What the task requires
Gather every line of the material below that contains the word "Viewport", and copy each one in full.

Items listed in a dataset
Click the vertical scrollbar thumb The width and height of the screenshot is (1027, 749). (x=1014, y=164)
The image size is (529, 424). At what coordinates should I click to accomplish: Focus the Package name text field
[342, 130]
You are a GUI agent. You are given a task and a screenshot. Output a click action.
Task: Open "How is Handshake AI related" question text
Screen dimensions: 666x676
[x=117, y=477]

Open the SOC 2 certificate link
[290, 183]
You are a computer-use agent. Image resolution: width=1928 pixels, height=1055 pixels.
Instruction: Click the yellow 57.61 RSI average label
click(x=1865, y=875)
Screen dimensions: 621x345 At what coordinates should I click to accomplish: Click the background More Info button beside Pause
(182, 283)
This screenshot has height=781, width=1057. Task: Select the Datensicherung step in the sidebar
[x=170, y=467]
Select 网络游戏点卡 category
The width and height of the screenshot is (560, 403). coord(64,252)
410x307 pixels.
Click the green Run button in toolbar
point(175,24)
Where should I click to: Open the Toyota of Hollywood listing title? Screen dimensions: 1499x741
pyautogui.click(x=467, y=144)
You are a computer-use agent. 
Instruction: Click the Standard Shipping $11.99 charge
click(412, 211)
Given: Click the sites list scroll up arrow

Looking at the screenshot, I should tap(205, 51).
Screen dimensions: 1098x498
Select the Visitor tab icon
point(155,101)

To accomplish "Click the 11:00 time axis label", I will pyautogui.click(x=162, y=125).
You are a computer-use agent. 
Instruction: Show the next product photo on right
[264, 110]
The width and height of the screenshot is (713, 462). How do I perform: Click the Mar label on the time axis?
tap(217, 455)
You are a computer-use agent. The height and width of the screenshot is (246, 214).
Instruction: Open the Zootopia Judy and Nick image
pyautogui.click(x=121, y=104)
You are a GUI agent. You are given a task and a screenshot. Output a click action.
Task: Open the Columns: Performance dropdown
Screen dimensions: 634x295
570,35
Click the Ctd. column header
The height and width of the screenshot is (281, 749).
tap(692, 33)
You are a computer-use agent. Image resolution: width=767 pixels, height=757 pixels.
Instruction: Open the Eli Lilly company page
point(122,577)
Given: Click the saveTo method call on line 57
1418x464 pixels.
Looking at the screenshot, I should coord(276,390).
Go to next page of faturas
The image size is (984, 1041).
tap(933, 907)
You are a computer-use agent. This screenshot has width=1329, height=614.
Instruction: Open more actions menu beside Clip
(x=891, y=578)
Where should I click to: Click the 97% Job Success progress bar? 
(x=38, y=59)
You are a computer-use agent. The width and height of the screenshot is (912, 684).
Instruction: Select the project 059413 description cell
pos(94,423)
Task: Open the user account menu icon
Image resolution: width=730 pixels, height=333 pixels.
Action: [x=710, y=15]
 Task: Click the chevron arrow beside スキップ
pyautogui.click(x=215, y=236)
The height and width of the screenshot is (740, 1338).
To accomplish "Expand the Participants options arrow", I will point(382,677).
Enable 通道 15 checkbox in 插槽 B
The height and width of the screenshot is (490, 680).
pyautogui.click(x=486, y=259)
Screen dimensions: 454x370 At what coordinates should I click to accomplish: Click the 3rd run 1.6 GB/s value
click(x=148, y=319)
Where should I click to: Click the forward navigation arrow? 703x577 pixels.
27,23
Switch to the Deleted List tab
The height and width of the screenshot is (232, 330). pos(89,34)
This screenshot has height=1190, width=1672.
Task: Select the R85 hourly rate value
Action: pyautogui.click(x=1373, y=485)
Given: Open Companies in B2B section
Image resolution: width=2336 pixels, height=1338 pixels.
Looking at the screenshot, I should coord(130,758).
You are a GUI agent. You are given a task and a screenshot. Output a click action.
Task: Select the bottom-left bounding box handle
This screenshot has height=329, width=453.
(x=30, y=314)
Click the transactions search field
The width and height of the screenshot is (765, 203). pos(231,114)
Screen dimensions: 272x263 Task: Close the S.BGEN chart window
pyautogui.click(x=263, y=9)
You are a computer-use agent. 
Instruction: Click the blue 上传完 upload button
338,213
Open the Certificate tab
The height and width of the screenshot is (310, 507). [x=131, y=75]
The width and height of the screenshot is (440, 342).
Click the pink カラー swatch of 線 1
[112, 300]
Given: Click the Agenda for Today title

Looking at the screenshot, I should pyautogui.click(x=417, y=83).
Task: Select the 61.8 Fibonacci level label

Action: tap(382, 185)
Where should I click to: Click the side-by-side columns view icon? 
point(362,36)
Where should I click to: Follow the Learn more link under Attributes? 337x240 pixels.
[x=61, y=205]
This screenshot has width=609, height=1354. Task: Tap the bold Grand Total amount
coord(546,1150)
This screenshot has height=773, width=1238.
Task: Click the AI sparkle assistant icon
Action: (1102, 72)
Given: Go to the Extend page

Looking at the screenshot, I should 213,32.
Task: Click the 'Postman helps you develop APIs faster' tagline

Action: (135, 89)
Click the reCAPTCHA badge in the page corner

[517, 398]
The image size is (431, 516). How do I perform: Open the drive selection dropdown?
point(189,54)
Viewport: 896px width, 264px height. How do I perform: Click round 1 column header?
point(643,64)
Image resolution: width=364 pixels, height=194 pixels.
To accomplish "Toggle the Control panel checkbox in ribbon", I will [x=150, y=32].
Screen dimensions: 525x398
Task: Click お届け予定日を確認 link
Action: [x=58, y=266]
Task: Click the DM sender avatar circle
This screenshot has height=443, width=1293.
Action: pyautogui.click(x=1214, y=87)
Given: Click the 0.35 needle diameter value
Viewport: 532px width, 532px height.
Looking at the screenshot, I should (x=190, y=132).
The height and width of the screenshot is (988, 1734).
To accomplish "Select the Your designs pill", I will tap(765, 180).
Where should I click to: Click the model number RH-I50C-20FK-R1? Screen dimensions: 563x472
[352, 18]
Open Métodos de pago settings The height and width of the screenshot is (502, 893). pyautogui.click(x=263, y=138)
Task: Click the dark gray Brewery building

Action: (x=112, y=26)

Problem solution
Viewport: 896px width, 264px height. How do I perform: Click round 1 column header?
Viewport: 532px width, 532px height.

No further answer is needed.